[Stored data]
▼
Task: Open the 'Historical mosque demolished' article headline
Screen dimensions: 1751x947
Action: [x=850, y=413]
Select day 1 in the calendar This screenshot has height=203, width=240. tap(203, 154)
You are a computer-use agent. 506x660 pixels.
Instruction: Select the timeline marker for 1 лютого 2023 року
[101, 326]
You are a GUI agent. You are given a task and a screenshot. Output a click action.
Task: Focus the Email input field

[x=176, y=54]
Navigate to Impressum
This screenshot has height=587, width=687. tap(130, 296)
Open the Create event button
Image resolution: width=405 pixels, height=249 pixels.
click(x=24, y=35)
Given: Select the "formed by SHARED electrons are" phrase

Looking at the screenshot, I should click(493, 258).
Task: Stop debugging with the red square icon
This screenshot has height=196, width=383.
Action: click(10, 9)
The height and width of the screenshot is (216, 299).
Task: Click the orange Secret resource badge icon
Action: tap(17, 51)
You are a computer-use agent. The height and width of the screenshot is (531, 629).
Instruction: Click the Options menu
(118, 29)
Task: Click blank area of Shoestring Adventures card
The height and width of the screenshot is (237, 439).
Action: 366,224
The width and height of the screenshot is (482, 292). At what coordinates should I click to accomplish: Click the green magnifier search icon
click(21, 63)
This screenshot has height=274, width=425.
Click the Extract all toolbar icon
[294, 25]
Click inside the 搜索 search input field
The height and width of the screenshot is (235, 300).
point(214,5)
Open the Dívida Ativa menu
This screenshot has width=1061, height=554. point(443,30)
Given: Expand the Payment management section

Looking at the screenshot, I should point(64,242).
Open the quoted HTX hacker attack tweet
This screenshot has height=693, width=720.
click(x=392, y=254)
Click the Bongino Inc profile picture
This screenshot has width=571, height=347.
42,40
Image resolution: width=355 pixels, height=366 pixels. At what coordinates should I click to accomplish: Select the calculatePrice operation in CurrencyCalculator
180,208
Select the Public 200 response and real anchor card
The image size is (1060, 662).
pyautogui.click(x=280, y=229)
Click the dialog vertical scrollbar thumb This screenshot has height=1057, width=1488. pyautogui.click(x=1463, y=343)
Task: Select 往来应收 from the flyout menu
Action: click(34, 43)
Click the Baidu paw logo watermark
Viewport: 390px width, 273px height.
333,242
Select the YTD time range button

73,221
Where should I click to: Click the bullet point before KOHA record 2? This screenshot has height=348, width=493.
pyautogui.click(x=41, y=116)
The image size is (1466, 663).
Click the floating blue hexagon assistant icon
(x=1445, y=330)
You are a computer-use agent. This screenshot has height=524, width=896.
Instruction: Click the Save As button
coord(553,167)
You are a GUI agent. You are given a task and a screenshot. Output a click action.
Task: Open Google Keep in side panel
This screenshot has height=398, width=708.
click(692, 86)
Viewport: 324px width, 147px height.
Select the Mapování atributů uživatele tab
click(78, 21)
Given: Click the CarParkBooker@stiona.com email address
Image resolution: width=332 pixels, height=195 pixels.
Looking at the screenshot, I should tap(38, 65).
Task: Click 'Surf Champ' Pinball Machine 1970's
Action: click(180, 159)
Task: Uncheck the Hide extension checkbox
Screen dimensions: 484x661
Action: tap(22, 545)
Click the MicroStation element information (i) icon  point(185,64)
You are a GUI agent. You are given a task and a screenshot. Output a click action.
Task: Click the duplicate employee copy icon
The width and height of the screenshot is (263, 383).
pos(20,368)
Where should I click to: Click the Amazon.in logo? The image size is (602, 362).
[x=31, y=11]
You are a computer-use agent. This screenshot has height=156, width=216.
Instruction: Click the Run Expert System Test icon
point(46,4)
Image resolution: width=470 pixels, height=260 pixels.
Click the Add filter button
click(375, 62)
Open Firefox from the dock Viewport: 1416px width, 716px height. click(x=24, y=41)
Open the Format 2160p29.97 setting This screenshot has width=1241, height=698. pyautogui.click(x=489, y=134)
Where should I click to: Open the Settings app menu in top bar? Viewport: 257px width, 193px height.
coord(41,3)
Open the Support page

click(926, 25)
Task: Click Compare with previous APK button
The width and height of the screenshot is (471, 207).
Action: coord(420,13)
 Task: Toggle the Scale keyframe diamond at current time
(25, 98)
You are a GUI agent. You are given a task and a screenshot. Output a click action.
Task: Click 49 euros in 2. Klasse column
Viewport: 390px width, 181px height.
▲
Go through the data and copy each line exactly as it was written.

• **REPLY**
Task: Open the 'Historical mosque demolished' article headline
Screen dimensions: 1751x947
Action: [x=850, y=413]
Select day 1 in the calendar This screenshot has height=203, width=240. tap(203, 154)
You are a computer-use agent. 506x660 pixels.
Instruction: Select the timeline marker for 1 лютого 2023 року
[101, 326]
You are a GUI agent. You are given a task and a screenshot. Output a click action.
Task: Focus the Email input field

[x=176, y=54]
Navigate to Impressum
This screenshot has height=587, width=687. tap(130, 296)
Open the Create event button
Image resolution: width=405 pixels, height=249 pixels.
click(x=24, y=35)
Given: Select the "formed by SHARED electrons are" phrase

Looking at the screenshot, I should click(493, 258).
Task: Stop debugging with the red square icon
This screenshot has height=196, width=383.
Action: click(10, 9)
The height and width of the screenshot is (216, 299).
Task: Click the orange Secret resource badge icon
Action: tap(17, 51)
You are a computer-use agent. The height and width of the screenshot is (531, 629).
Instruction: Click the Options menu
(118, 29)
Task: Click blank area of Shoestring Adventures card
The height and width of the screenshot is (237, 439).
Action: 366,224
The width and height of the screenshot is (482, 292). At what coordinates should I click to accomplish: Click the green magnifier search icon
click(21, 63)
This screenshot has height=274, width=425.
Click the Extract all toolbar icon
[294, 25]
Click inside the 搜索 search input field
The height and width of the screenshot is (235, 300).
point(214,5)
Open the Dívida Ativa menu
This screenshot has width=1061, height=554. point(443,30)
Given: Expand the Payment management section

Looking at the screenshot, I should point(64,242).
Open the quoted HTX hacker attack tweet
This screenshot has height=693, width=720.
click(x=392, y=254)
Click the Bongino Inc profile picture
This screenshot has width=571, height=347.
42,40
Image resolution: width=355 pixels, height=366 pixels. At what coordinates should I click to accomplish: Select the calculatePrice operation in CurrencyCalculator
180,208
Select the Public 200 response and real anchor card
The image size is (1060, 662).
pyautogui.click(x=280, y=229)
Click the dialog vertical scrollbar thumb This screenshot has height=1057, width=1488. pyautogui.click(x=1463, y=343)
Task: Select 往来应收 from the flyout menu
Action: click(34, 43)
Click the Baidu paw logo watermark
Viewport: 390px width, 273px height.
333,242
Select the YTD time range button

73,221
Where should I click to: Click the bullet point before KOHA record 2? This screenshot has height=348, width=493.
pyautogui.click(x=41, y=116)
The image size is (1466, 663).
Click the floating blue hexagon assistant icon
(x=1445, y=330)
You are a computer-use agent. This screenshot has height=524, width=896.
Instruction: Click the Save As button
coord(553,167)
You are a GUI agent. You are given a task and a screenshot. Output a click action.
Task: Open Google Keep in side panel
This screenshot has height=398, width=708.
click(692, 86)
Viewport: 324px width, 147px height.
Select the Mapování atributů uživatele tab
click(78, 21)
Given: Click the CarParkBooker@stiona.com email address
Image resolution: width=332 pixels, height=195 pixels.
Looking at the screenshot, I should tap(38, 65).
Task: Click 'Surf Champ' Pinball Machine 1970's
Action: click(180, 159)
Task: Uncheck the Hide extension checkbox
Screen dimensions: 484x661
Action: tap(22, 545)
Click the MicroStation element information (i) icon  point(185,64)
You are a GUI agent. You are given a task and a screenshot. Output a click action.
Task: Click the duplicate employee copy icon
The width and height of the screenshot is (263, 383).
pos(20,368)
Where should I click to: Click the Amazon.in logo? The image size is (602, 362).
[x=31, y=11]
You are a computer-use agent. This screenshot has height=156, width=216.
Instruction: Click the Run Expert System Test icon
point(46,4)
Image resolution: width=470 pixels, height=260 pixels.
Click the Add filter button
click(375, 62)
Open Firefox from the dock Viewport: 1416px width, 716px height. click(x=24, y=41)
Open the Format 2160p29.97 setting This screenshot has width=1241, height=698. pyautogui.click(x=489, y=134)
Where should I click to: Open the Settings app menu in top bar? Viewport: 257px width, 193px height.
coord(41,3)
Open the Support page

click(926, 25)
Task: Click Compare with previous APK button
The width and height of the screenshot is (471, 207).
Action: coord(420,13)
 Task: Toggle the Scale keyframe diamond at current time
(25, 98)
You are a GUI agent. You are given a task and a screenshot. Output a click action.
Task: Click 49 euros in 2. Klasse column
Viewport: 390px width, 181px height.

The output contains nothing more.